Julianna is going to stay with my Dad and Betty when I am having surgery. They will pick her up from babysitting and keep her for two nights and one day. She has a lot of energy so I am hoping she doesn't wear them out too much. It is nice to know she will be in a place where she will be so loved and spoiled rotten to boot. It does help me to relax knowing she will be so happy.
Julianna and Pop-Pop
Saturday, June 19, 2010
Enjoying Summer
In summer, the song sings itself.
-- William Carlos Williams
Monday, June 14, 2010
Fire, Beach, Herceptin
Our children teach us what life is all about.
~Angela Schwindt
I had a fire at my house. It was outside and really didn't do any damage. It was a little freaky though.
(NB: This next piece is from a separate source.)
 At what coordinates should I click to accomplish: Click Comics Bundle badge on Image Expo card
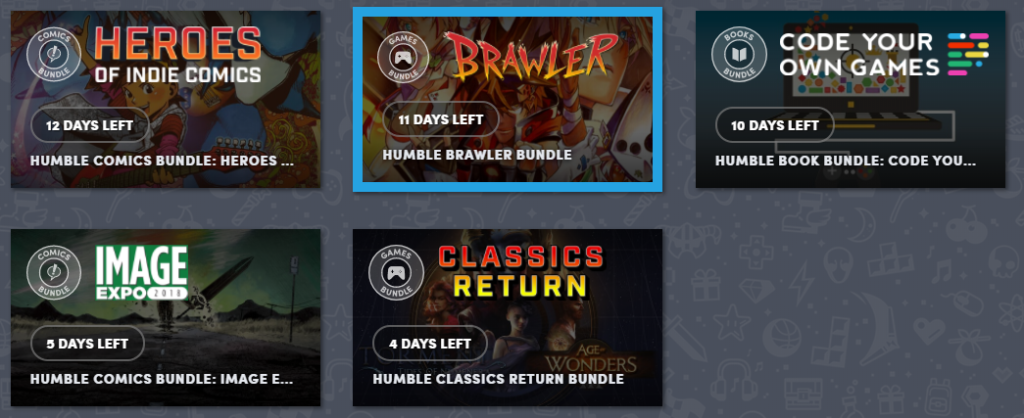pyautogui.click(x=54, y=273)
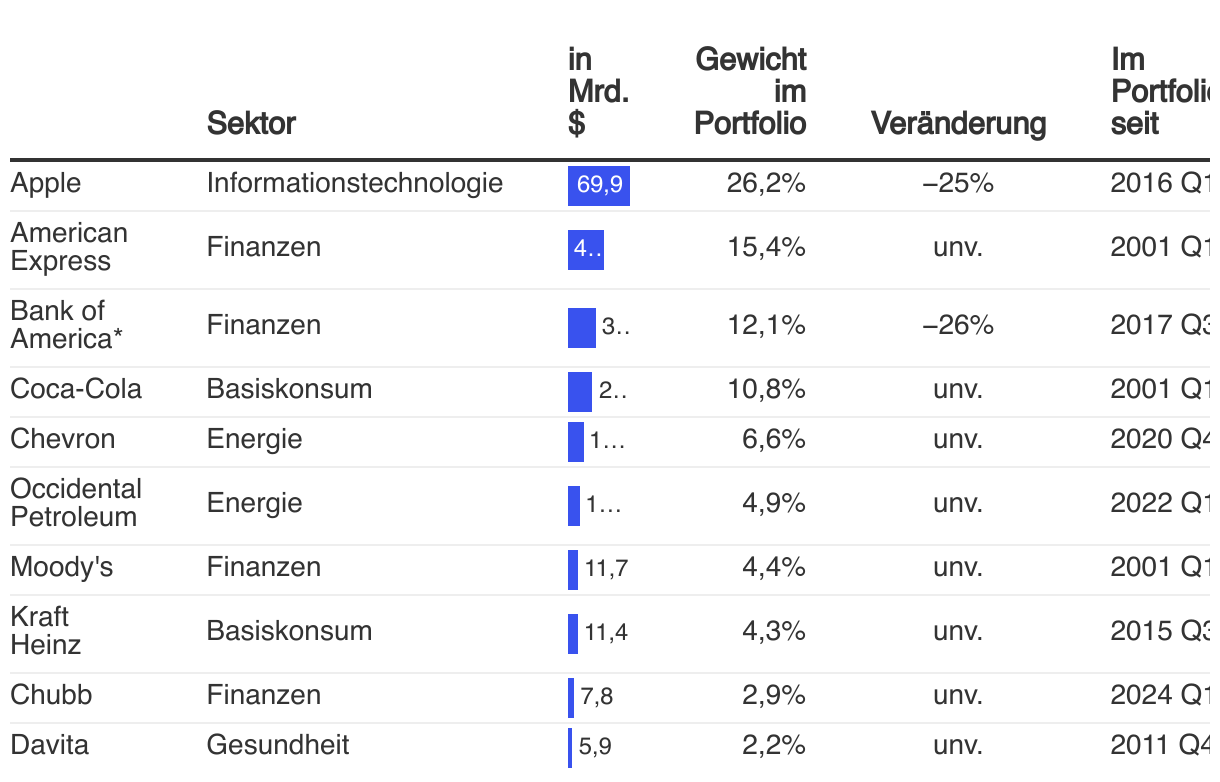Select the Bank of America* cell
Image resolution: width=1220 pixels, height=782 pixels.
click(x=65, y=325)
My tenant called me to say there were some flower pots on fire on the side of the house. He put them out with the hose. He was home on his lunch and noticed a bunch of black smoke. I called my neighbor Bobby and asked him to check it out. He said all the pots were melted and he took them all away from the house. I called left work and called 911 for a police report. The police and fire department came. I hadn't requested the fire department. The fire department called the Fire Marshall because it looked suspicious. The Fire Marshall called the Arson Bomb Squad. The Arson Bomb squad detective said he thought it was probably spontaneous combustion. However, he wasn't sure. He said spontaneous combustion happens in peat moss. This was dry peat like potting soil and there were two plastic pots stacked together. This is a situation where this can happen, but, it was raining pretty hard. He said it is less likely to happen in the rain. He still thinks it might have been spontaneous combustion, but he said he can't rule out arson. The official report says fire, unknown method of ignition, suspicious circumstance. I wish I had surveillance cameras on my house.
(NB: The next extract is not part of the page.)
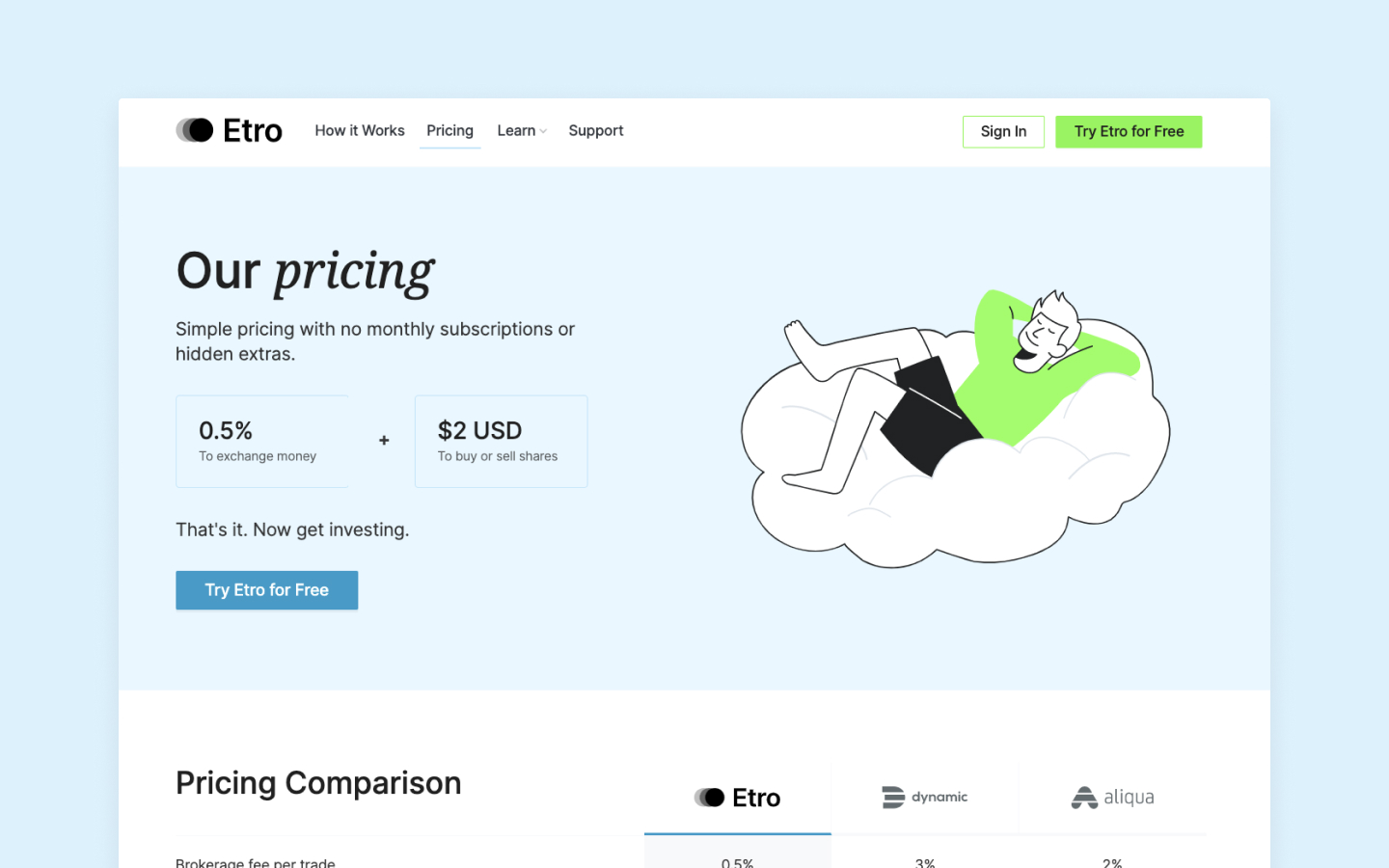Click the dynamic competitor logo icon
This screenshot has width=1389, height=868.
tap(893, 798)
Julianna and I went to the beach yesterday. It was great. She wanted to go. She kept saying "beach with Momma". I said "Momma says yes". She loves digging in the sand and putting sand and water from bucket to bucket. By the end of our stay there I felt like Jill. Jill of Jack and Jill because I fetched a pail of water over and over.
I am trying to do a lot of things with Julianna because I am going to have surgery next week. After the surgery I won't be able to lift her and I won't have her for a few days. I know I overindulge her. Most only children are a little spoiled. In her case she has my fear of the cancer coming back and my worry of not seeing her grow up. So of course I will do every little thing to make her happy at all times. "Buy this!" "Momma says yes!" I may pay for this later.
I had a herceptin infusion today. It gives me a headache, runny nose and some flu-like symptoms. They also did my blood counts. Still not great. Still pretty anemic. I now know why I didn't have much energy for the breast cancer walk. But I did finish. They were pretty surprised. I feel better every day.
Thanks everyone for all the support!!!!!